PROBLEM DESCRIPTION> Only lines containing "store" are wanted from the data below. Copy those lines.

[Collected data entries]

######

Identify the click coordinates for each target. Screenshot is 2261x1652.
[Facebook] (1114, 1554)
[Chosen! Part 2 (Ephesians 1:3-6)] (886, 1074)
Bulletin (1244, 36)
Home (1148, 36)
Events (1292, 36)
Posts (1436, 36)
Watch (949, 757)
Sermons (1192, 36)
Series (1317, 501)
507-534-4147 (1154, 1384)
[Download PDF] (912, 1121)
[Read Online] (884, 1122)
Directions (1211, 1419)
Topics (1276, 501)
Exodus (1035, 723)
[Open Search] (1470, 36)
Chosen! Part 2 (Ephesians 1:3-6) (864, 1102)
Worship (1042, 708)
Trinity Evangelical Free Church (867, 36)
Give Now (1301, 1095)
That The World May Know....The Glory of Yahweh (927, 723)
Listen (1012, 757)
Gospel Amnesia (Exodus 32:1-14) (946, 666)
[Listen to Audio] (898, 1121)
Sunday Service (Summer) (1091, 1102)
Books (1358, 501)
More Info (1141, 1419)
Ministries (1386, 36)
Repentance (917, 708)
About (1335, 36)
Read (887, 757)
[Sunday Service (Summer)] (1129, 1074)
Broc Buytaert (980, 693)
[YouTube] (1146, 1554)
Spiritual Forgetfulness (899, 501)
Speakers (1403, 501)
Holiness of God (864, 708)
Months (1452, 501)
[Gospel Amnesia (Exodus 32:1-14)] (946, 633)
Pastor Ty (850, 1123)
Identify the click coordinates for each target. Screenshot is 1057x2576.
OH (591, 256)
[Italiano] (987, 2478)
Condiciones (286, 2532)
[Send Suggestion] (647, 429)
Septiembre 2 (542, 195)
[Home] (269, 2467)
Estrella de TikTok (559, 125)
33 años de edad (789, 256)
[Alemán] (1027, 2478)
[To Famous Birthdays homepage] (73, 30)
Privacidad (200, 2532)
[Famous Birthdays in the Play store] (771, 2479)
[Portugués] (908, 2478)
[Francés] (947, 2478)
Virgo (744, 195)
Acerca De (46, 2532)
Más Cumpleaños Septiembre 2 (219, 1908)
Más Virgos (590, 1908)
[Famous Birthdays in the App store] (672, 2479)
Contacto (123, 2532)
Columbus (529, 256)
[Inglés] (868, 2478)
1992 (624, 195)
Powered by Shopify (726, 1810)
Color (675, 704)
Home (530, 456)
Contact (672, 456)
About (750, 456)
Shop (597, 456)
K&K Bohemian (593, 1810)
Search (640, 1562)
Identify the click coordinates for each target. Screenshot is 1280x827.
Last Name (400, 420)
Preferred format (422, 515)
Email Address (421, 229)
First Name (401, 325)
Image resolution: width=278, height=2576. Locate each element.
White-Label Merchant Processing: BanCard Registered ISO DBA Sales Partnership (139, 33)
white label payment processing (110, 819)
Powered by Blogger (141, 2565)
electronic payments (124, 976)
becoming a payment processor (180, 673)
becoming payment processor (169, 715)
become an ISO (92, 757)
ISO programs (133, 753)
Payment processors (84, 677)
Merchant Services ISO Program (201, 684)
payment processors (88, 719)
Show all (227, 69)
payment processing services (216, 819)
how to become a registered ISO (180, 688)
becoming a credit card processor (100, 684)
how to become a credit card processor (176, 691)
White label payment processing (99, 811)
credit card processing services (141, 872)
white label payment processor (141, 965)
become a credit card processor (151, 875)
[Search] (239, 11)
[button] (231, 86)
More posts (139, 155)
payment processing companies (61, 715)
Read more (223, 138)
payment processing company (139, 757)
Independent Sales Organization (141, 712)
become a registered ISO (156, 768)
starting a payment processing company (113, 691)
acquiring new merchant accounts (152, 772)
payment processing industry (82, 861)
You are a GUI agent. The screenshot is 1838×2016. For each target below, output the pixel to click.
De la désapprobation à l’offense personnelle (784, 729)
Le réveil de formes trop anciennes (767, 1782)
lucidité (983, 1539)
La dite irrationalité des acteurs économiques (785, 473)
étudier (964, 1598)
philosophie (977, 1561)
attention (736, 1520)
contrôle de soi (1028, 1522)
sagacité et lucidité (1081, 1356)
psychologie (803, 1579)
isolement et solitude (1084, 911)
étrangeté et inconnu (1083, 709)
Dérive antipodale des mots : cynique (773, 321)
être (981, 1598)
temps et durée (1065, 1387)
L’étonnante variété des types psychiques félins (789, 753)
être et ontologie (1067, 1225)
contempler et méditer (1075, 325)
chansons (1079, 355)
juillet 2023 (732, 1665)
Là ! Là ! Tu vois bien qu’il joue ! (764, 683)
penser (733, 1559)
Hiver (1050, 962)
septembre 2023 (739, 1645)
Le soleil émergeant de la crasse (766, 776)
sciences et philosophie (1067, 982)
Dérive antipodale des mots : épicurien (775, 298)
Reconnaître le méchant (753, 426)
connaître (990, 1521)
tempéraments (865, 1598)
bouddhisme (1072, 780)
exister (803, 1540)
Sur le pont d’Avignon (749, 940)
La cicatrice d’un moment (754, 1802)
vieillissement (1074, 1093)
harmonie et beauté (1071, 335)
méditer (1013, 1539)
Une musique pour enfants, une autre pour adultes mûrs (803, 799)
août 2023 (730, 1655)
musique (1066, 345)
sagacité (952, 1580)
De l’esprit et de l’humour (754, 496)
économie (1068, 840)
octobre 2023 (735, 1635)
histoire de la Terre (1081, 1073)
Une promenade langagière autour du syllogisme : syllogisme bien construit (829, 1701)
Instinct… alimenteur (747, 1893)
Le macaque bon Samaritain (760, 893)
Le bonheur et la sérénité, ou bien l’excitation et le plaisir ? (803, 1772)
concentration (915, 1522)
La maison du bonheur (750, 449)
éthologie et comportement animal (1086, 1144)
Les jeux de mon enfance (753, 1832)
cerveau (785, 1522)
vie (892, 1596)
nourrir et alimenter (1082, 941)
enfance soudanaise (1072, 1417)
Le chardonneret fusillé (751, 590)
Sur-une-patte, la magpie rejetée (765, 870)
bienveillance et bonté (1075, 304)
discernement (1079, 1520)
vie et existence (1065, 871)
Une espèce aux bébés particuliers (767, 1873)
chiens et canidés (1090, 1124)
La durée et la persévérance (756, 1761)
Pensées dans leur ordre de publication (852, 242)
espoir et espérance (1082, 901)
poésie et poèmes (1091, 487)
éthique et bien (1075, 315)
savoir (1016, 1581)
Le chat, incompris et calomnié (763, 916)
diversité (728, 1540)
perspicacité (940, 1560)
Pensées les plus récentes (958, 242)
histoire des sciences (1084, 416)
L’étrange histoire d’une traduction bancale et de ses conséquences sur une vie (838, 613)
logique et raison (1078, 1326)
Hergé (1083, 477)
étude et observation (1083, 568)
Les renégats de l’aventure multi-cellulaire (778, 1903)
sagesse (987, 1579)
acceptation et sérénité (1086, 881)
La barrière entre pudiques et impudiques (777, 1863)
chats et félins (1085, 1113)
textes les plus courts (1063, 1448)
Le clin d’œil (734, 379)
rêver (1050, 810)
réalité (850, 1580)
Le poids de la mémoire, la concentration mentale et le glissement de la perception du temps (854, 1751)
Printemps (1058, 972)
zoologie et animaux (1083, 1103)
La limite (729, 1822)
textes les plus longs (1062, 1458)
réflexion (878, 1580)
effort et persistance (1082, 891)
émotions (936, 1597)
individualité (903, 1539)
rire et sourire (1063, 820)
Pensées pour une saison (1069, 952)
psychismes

######

ANSWER BOX>
[Famous Birthdays in the Play store] (771, 2479)
[Famous Birthdays in the App store] (672, 2479)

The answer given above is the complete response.